Convert the stretch of rows from the line containing "The width and" through the end of the rows into a Markdown table with columns Nr and Line, numbering each line and leaving out blank lines. Leave the pictures out of your answer.

◆ ◆ ◆ ◆

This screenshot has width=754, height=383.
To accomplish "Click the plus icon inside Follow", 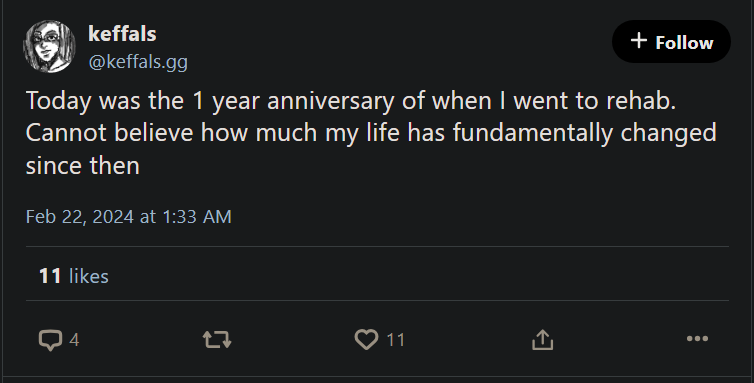I will pos(639,40).
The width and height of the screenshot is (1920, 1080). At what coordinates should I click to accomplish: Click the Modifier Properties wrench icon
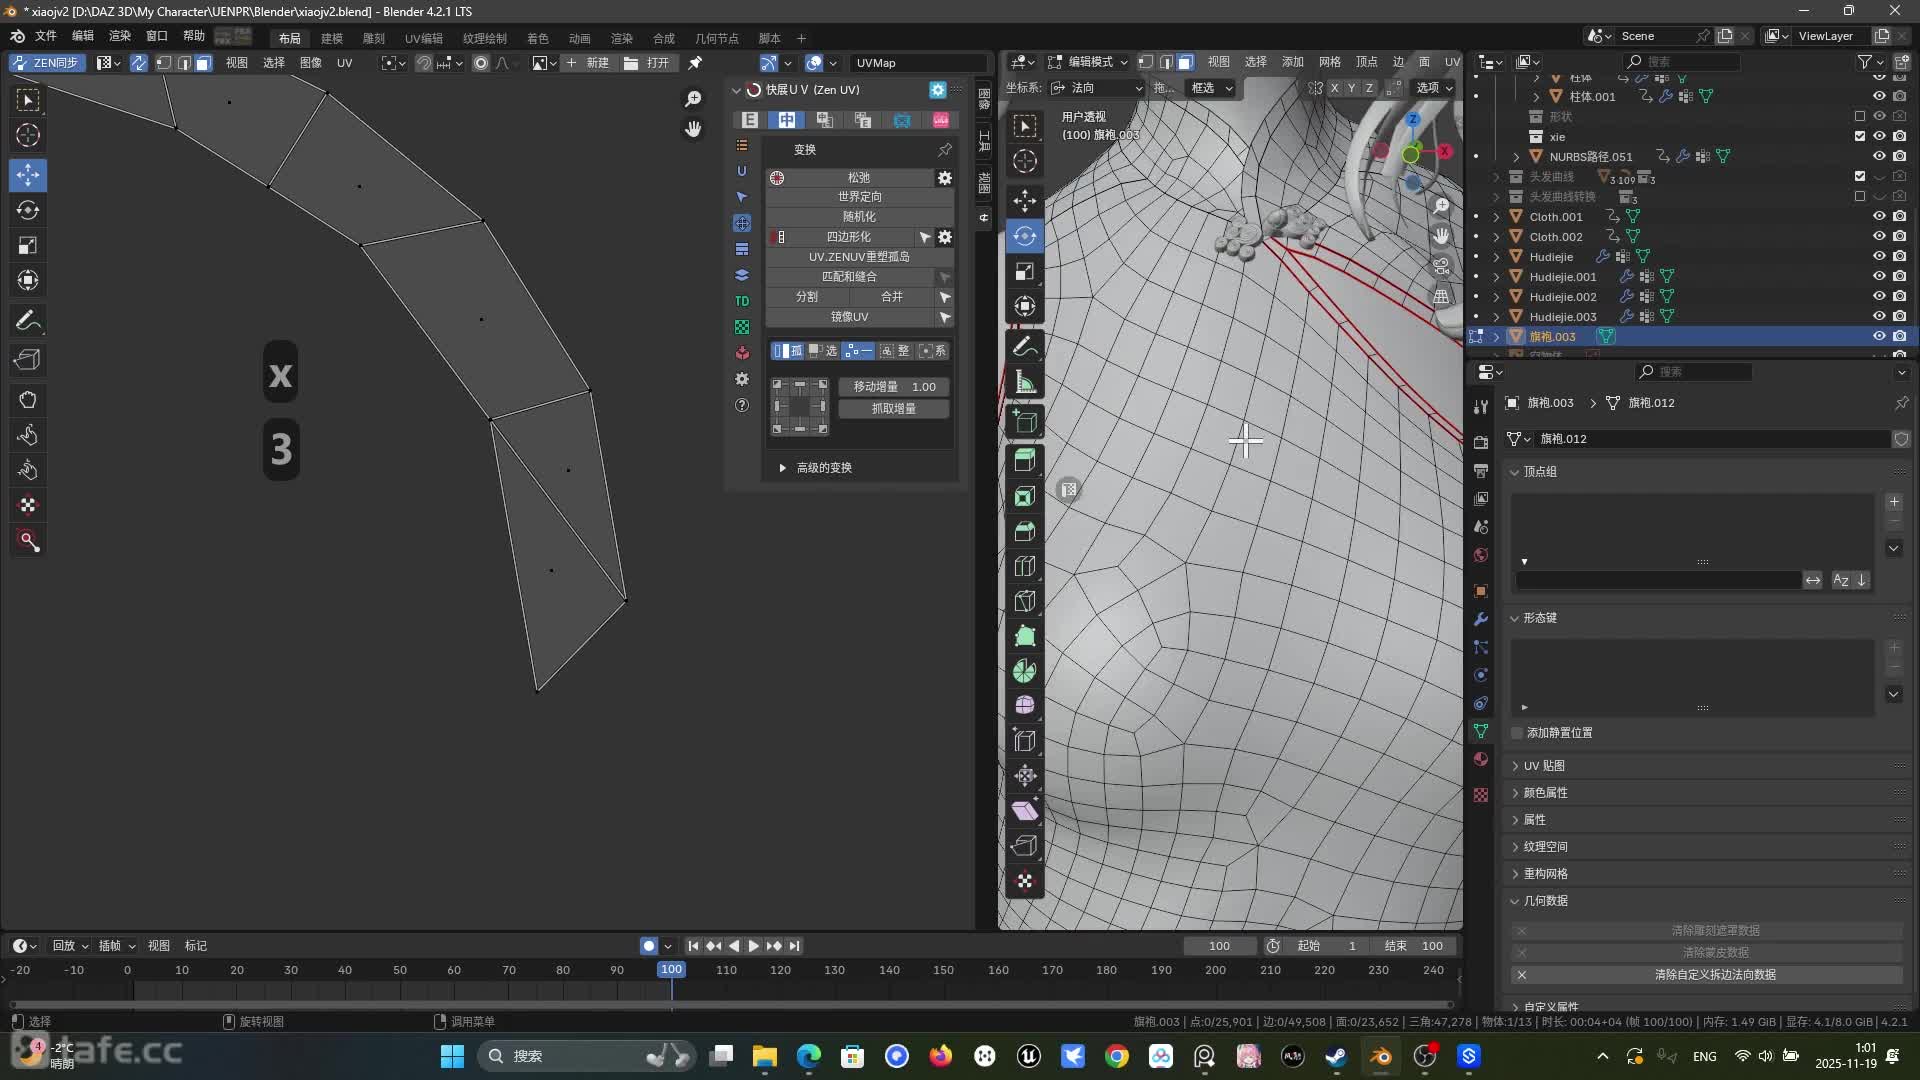pos(1481,619)
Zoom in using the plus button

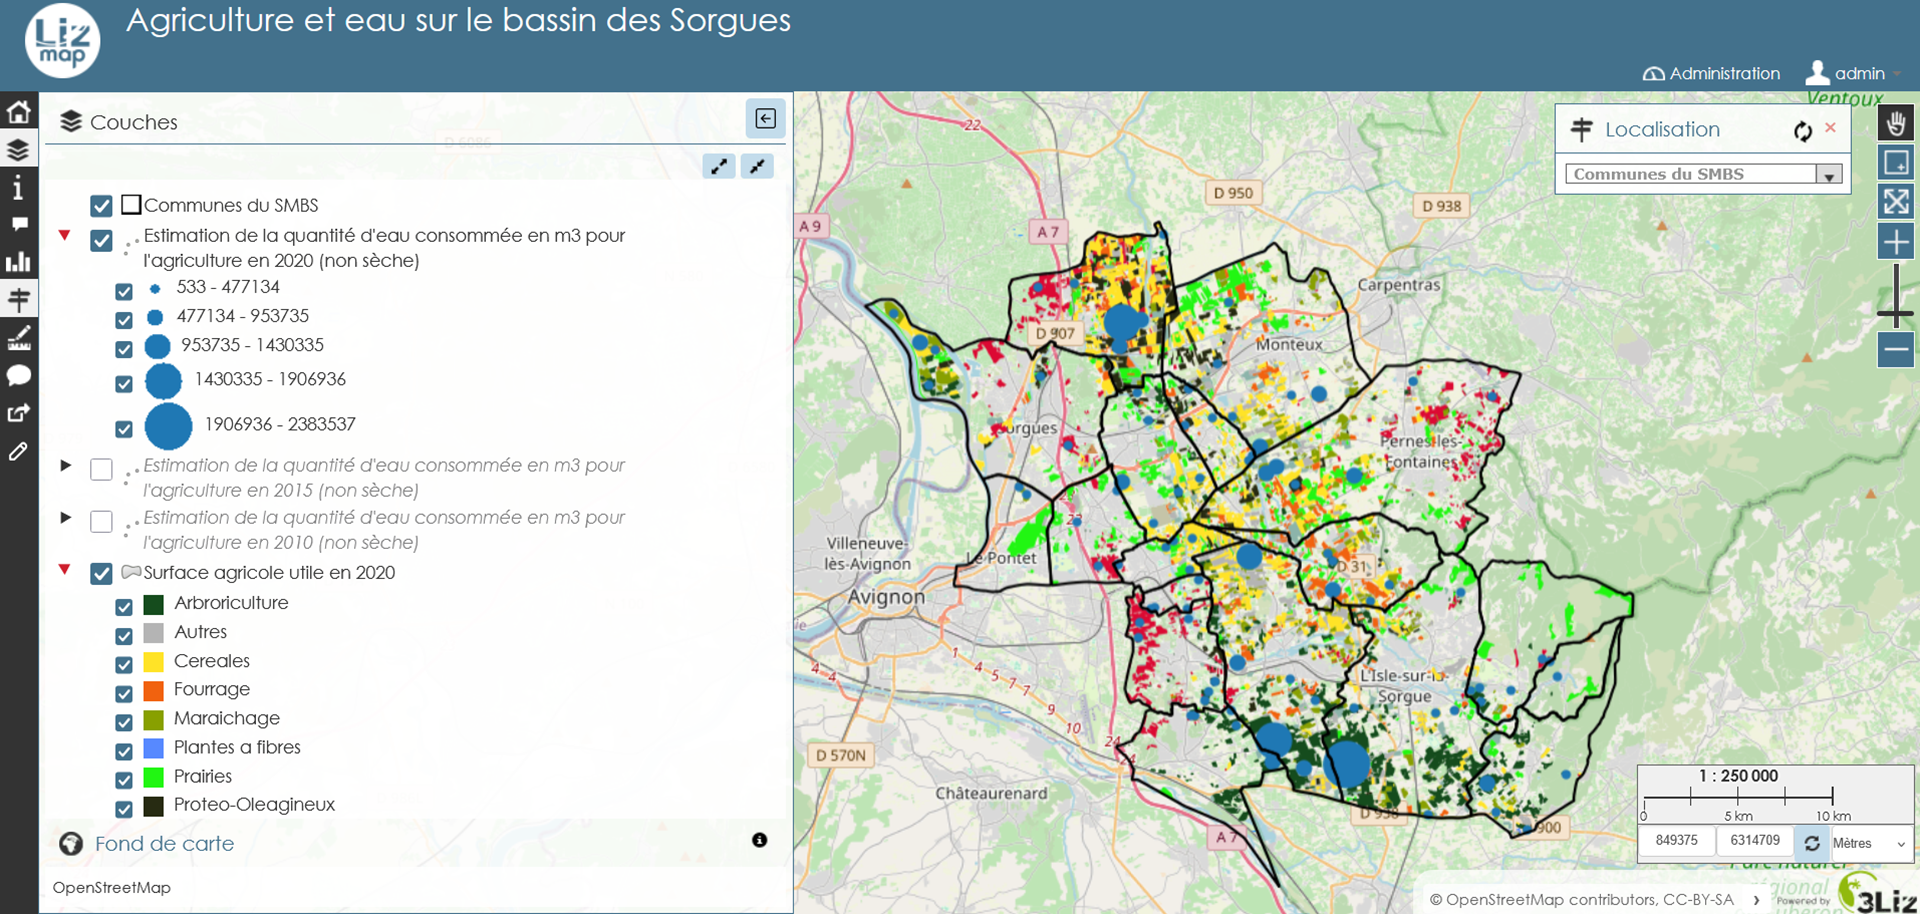[x=1895, y=242]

◆ ◆ ◆ ◆

• In response
| Nr | Line |
|---|---|
| 1 | The width and height of the screenshot is (1920, 1080). At what coordinates should I click to accomplish: Click the Modifier Properties wrench icon |
| 2 | pos(1481,619) |
| 3 | Zoom in using the plus button |
| 4 | [x=1895, y=242] |